*** RECORDS TO USE Section Begins ***

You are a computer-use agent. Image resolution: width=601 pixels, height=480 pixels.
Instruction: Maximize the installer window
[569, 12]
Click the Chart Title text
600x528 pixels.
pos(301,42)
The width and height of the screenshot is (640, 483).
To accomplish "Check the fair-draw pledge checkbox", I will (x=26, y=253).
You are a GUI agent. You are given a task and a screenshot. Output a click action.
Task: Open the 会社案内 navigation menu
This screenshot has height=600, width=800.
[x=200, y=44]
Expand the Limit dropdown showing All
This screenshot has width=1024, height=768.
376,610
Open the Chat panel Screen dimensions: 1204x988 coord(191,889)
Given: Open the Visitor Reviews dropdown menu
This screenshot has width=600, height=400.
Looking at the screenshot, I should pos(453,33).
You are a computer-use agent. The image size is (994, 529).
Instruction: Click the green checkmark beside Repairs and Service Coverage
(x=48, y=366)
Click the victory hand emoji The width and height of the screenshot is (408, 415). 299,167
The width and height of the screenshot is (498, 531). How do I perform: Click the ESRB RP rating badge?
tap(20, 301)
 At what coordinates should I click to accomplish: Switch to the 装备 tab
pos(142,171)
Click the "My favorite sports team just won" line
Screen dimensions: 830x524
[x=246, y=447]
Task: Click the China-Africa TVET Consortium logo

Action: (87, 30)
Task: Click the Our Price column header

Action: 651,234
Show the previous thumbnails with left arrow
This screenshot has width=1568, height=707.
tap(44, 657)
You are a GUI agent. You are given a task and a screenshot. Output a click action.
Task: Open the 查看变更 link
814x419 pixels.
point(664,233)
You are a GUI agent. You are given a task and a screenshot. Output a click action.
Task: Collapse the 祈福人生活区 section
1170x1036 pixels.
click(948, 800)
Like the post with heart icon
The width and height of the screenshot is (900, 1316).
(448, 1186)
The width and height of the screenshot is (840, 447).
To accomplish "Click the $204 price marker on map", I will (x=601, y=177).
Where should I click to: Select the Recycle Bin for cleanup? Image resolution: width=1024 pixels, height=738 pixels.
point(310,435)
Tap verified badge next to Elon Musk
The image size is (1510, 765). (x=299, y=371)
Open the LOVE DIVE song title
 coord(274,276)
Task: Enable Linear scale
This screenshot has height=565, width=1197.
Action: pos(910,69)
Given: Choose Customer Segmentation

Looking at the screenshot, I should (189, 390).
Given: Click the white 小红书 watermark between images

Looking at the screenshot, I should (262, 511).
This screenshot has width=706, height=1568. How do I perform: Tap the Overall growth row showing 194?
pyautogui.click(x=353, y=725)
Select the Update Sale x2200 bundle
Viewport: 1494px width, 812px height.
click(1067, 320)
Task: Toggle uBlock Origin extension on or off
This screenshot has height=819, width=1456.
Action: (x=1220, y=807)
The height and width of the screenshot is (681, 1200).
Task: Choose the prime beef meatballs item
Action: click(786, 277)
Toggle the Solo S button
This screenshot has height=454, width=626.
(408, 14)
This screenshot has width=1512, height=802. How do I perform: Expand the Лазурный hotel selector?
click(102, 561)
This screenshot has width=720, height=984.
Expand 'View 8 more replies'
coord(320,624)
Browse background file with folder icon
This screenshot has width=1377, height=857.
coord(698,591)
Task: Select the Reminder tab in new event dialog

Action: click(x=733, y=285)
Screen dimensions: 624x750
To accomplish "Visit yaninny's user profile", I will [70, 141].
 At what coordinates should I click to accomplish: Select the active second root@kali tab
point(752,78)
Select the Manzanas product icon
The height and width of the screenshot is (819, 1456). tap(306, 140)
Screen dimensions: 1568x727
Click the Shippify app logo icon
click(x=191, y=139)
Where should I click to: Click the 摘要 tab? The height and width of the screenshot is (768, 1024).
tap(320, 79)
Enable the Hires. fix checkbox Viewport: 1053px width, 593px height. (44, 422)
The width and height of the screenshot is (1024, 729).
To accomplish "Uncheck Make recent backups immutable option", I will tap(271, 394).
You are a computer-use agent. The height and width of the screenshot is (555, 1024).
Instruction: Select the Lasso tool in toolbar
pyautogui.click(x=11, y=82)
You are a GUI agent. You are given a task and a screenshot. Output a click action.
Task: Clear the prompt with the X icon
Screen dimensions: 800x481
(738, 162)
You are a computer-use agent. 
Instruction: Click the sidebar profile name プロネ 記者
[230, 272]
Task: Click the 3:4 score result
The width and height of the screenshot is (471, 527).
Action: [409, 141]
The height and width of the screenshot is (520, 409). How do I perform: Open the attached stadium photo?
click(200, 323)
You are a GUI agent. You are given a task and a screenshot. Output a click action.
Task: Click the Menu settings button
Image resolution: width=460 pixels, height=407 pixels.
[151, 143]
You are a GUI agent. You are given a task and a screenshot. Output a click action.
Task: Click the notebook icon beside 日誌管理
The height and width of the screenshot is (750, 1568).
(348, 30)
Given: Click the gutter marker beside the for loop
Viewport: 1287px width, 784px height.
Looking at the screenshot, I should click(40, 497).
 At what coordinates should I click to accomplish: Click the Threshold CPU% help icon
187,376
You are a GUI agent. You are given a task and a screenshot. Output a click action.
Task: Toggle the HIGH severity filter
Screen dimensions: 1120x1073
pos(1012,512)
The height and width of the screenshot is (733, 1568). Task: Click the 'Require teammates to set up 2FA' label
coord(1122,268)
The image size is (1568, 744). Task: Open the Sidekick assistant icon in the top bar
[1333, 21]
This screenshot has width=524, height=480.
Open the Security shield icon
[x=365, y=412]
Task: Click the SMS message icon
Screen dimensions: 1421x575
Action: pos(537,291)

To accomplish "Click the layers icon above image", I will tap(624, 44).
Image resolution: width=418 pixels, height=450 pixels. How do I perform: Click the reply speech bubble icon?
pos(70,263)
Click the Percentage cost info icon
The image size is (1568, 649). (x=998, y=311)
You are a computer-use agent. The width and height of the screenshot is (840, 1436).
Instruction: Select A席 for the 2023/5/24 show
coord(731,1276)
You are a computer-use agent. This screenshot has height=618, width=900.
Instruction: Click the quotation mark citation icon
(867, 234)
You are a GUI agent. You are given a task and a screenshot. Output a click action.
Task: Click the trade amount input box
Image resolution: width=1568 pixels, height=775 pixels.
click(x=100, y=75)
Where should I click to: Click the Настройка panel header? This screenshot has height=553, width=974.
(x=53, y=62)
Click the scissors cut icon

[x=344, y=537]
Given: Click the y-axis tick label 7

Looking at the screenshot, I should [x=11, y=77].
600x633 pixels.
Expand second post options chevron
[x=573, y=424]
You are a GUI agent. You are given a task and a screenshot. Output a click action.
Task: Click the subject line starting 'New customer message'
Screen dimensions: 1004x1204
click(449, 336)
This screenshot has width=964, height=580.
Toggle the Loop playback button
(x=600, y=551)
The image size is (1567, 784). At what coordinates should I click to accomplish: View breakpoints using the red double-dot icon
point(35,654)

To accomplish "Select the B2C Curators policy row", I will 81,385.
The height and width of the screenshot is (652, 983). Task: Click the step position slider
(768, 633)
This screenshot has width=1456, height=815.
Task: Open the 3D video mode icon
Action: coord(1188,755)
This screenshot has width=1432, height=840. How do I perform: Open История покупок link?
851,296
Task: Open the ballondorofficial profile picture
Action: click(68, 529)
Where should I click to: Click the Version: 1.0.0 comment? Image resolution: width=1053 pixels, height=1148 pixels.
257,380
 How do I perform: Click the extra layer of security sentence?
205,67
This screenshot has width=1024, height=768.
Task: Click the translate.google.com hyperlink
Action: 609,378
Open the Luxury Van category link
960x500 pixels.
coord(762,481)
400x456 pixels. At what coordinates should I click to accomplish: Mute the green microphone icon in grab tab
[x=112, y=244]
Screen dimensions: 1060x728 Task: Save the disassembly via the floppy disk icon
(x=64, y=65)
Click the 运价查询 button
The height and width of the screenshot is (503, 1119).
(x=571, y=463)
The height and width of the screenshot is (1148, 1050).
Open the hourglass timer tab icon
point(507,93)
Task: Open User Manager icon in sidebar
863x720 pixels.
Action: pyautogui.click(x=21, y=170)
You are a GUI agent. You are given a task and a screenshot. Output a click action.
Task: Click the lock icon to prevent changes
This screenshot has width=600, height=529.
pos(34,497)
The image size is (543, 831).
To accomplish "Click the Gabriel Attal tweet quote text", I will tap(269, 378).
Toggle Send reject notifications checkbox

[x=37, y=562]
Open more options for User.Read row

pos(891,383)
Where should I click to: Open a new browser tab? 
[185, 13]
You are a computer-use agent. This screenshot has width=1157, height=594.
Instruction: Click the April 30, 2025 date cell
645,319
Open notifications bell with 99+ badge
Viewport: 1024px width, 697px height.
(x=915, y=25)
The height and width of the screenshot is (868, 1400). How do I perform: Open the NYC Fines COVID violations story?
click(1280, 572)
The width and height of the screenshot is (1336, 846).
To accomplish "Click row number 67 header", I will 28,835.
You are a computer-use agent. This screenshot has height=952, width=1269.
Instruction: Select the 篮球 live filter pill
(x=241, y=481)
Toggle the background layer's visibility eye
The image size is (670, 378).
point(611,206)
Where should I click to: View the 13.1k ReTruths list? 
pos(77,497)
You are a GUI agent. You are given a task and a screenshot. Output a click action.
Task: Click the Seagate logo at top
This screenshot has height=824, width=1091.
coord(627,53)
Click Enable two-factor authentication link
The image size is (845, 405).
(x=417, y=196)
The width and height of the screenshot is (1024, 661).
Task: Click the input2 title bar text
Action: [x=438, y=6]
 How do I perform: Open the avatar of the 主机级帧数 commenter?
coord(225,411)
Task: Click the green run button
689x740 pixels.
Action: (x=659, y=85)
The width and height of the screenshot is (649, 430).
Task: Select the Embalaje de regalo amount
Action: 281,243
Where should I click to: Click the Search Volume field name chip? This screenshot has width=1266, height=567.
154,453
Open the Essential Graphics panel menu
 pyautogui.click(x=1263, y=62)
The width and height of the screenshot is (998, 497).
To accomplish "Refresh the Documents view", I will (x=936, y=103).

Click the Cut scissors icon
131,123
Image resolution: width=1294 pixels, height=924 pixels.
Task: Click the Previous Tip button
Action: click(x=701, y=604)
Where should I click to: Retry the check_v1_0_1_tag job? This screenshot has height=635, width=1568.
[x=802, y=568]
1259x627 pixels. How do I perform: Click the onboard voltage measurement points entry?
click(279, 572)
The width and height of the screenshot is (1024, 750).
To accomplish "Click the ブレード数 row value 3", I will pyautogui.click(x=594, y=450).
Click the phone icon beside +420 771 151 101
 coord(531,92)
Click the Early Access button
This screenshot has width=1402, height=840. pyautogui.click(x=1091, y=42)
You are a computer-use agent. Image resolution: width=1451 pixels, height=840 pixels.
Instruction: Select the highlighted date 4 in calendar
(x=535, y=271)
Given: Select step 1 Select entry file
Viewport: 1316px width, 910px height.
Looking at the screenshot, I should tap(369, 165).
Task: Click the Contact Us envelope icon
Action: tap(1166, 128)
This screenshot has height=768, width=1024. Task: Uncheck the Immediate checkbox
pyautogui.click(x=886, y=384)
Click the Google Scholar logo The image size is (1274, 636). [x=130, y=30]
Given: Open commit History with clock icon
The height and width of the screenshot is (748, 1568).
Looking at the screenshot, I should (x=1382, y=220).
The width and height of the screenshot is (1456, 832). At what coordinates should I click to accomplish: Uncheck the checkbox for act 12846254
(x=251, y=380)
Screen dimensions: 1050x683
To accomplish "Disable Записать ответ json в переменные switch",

*** RECORDS TO USE Section Ends ***

# EXERCISE BRIEF
Go through the entries above and copy every line containing "marker".

# ANSWER TO THIS TASK
To accomplish "Click the $204 price marker on map", I will (x=601, y=177).
Given: Click the gutter marker beside the for loop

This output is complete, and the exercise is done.